影のある顔が雷に打たれるほどのご尊顔で、頭の中が真っ白になって止まってしまう。
ダメダメ、止まっている場合じゃない。
アズラ様の心を救わないと!
本当にお父様、許すまじ!!
「では、私がアズラ様に罰を与えますわ」
「……怖いな」
「アズラ様の耳元で、アズラ様の好きなところを囁き続けますが、アズラ様は何も話してはいけません。ただただ私の言葉を聞いていてください」
「待って、ルチル。それは罰というより……」
「立派な罰ですよ。

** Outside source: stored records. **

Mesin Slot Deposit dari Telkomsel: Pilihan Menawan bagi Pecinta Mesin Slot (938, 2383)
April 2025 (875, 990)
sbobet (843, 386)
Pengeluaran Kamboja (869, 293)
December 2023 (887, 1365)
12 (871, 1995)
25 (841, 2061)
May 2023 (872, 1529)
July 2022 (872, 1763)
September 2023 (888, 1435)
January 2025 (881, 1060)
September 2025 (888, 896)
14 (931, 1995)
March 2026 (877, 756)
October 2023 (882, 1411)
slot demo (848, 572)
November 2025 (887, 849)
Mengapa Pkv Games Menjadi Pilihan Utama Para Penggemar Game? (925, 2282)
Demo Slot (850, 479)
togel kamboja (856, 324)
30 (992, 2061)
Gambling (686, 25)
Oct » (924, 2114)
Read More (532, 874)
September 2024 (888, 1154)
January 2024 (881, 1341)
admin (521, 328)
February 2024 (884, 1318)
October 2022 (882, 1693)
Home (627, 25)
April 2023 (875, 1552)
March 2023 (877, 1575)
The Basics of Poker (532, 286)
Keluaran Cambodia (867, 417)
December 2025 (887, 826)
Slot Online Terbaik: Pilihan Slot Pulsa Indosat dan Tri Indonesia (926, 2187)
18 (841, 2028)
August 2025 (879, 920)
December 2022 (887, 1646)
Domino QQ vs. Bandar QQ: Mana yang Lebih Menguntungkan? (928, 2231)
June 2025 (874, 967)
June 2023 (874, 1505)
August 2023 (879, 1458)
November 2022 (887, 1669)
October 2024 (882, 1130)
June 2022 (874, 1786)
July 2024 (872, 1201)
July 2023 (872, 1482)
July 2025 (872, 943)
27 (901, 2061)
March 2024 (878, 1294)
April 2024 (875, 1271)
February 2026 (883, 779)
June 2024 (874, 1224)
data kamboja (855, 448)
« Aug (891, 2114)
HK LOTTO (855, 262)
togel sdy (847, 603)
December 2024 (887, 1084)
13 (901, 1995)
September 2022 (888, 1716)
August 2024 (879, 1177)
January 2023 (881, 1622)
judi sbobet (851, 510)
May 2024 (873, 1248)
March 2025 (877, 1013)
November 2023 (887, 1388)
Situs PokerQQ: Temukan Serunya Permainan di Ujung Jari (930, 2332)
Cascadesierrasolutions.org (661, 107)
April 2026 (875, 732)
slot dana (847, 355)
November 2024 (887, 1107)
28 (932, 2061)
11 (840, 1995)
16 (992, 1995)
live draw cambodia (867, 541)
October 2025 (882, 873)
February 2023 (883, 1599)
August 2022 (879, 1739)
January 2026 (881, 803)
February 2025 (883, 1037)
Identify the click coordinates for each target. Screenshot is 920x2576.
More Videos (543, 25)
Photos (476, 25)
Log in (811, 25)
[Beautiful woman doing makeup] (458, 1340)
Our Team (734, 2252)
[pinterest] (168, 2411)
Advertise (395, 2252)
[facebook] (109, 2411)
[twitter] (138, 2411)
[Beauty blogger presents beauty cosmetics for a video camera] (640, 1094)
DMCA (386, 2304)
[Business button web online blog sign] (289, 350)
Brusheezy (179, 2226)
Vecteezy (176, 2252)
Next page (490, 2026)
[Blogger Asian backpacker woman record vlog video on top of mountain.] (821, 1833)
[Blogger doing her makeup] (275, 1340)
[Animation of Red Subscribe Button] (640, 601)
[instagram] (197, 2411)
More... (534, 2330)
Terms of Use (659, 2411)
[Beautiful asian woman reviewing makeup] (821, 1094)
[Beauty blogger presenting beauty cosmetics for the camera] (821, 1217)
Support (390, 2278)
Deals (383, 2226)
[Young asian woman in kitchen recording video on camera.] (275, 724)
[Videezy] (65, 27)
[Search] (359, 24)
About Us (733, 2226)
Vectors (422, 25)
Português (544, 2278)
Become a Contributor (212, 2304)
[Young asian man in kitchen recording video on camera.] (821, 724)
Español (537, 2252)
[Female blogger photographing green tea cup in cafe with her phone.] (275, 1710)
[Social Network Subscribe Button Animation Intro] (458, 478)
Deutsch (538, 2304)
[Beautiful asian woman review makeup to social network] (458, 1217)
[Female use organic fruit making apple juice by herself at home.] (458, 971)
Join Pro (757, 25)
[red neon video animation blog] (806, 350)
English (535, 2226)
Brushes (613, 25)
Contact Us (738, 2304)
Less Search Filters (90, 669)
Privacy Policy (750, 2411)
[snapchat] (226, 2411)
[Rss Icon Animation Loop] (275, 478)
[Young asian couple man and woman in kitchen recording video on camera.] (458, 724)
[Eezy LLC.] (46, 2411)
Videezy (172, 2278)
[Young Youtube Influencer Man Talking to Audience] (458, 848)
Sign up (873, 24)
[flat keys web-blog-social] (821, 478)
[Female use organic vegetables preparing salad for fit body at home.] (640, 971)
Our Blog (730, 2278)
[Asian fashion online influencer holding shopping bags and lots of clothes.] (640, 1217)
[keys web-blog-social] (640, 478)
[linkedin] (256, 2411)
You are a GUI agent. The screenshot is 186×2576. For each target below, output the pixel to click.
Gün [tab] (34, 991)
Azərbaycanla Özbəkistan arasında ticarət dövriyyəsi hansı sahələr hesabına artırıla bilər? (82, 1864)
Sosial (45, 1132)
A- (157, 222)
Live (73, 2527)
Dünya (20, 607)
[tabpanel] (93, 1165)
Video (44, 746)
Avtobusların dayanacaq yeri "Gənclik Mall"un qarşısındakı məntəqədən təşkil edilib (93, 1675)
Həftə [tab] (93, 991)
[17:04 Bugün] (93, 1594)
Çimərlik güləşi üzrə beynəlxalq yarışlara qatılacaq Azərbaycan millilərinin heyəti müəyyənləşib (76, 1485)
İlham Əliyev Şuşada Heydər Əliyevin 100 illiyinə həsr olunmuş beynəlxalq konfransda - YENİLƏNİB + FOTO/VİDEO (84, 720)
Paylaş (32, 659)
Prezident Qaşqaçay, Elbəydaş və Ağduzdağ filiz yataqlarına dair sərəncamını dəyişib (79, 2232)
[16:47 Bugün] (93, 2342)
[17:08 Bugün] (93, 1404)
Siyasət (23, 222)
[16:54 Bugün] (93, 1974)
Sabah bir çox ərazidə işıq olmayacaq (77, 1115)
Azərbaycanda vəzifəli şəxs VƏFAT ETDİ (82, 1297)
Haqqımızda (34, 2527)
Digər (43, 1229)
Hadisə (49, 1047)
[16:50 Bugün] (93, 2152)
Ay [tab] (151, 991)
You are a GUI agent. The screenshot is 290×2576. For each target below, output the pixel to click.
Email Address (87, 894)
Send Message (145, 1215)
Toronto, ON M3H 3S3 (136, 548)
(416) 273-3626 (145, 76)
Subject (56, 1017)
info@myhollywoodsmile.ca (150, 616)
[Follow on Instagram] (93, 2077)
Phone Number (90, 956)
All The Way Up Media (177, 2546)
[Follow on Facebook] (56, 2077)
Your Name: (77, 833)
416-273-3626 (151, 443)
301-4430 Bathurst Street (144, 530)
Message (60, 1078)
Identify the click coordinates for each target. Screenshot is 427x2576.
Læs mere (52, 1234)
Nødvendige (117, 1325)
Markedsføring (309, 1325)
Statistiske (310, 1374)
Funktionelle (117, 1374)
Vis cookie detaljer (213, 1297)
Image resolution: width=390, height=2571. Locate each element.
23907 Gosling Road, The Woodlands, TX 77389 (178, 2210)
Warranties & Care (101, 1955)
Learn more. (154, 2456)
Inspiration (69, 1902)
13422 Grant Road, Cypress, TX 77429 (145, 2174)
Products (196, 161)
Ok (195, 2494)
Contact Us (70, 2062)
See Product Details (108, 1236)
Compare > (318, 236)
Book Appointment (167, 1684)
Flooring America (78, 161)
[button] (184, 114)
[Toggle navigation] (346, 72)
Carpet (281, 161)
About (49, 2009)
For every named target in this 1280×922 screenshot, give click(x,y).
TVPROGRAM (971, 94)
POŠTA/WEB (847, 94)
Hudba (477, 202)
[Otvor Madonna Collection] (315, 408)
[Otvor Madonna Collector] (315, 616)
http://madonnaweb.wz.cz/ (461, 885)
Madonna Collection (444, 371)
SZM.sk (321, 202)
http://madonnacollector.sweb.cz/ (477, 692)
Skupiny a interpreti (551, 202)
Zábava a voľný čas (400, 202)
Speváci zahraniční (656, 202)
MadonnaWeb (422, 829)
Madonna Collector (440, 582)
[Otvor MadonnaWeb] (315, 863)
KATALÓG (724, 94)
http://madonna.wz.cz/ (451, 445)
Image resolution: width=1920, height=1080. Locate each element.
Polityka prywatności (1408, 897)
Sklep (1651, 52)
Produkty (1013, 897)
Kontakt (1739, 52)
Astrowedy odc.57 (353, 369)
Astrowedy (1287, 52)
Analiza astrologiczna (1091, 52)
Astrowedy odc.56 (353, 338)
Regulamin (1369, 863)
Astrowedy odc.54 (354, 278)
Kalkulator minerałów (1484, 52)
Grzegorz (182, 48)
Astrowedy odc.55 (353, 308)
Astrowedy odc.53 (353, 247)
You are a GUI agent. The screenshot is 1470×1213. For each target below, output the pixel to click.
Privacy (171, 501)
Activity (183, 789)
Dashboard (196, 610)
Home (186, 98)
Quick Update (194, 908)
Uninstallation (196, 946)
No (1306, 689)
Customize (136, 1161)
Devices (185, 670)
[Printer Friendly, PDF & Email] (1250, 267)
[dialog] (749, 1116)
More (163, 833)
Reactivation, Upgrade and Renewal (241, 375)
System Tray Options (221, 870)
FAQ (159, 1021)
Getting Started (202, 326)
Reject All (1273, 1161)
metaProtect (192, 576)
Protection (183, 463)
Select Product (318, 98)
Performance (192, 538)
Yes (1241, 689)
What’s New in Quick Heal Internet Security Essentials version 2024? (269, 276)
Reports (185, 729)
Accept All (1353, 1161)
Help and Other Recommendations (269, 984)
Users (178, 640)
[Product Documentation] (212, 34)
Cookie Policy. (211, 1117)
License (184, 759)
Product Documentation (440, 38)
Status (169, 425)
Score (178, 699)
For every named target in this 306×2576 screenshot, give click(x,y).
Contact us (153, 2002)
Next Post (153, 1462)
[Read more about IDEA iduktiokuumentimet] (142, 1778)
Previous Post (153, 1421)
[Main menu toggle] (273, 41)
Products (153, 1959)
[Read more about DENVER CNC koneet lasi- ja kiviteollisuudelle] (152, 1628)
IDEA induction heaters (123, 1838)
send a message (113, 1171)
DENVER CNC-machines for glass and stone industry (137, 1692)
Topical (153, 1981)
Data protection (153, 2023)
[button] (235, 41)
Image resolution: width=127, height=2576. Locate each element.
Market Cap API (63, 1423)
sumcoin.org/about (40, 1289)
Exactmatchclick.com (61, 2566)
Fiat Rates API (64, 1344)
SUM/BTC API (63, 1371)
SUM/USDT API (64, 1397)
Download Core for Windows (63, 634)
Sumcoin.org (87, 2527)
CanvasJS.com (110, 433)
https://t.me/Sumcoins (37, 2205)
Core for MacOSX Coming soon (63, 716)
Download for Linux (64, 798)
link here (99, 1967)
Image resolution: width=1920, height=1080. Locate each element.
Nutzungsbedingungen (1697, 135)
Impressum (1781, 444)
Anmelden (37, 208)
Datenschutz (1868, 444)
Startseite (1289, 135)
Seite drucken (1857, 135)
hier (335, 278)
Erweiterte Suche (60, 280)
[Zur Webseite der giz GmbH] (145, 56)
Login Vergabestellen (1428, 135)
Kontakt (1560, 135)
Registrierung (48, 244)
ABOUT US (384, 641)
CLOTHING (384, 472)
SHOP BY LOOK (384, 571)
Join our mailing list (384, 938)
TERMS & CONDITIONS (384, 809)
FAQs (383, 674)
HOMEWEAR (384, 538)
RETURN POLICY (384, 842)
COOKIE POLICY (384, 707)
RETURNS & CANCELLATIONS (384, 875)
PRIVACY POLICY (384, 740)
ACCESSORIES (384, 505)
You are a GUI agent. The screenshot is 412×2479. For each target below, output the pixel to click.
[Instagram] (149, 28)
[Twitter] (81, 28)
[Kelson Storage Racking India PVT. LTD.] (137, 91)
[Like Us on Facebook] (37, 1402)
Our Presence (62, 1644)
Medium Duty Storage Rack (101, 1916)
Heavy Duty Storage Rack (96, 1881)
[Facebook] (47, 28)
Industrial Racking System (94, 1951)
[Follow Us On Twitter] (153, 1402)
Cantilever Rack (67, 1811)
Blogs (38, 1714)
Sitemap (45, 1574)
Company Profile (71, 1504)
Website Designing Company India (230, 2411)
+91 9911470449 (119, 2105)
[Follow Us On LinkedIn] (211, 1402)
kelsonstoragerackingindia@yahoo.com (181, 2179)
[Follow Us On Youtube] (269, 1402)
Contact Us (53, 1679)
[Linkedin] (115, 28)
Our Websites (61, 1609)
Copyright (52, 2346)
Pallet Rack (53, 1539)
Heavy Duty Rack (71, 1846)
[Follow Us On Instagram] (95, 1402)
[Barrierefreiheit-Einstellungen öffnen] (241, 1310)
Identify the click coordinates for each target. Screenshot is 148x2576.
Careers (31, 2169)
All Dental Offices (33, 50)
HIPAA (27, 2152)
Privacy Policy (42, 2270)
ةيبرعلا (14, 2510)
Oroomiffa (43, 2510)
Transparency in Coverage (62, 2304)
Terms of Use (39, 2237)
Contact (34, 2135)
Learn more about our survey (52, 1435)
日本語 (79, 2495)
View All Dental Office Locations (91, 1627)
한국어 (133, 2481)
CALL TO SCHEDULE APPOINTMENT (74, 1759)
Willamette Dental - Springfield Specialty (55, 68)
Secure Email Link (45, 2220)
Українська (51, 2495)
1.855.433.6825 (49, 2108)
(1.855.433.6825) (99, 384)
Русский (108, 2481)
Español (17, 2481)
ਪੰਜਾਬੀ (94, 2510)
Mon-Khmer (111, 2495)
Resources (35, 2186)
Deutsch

私に気持ちを返したくなって、もし言葉を発したり、指一本でも触れましたら」
「触ったら……?」
「結婚を5年伸ばしましょう」
「無理無理無理無理無理!」
めっちゃ無理って言われた。
アズラ様、時々、結婚後の話を楽しそうにしてるもんなぁ。
待ち遠しいって何回聞いたことか。
「何もせず、聞いているだけでいいんですから」
「うっ……頑張るよ……」
さて、辺境伯夫人とのことを忘れられるくらい愛してあげましょう。
「そういえば、どうしてお腹が痛いという嘘をついたのですか?」
「吐いているなんて恥ずかしかったんだ」
カッコいいと言ってほしいお年頃だもんね。
でも、早く言ってくれていたら、吐く日々を少なくできるよう行動できたのに。
吐くこともしんどいんだから、辛いことしてほしくないのよ。
「私は、嘘をつかれるのが物凄く嫌です」
「分かった。ごめんね。これからは、絶対に嘘を言わないよ」
「約束ですからね」
「うん、約束する」
元気のない顔で微笑まれ、早急に笑顔を取り戻さないとと、アズラ王太子殿下の耳元で囁き続けた。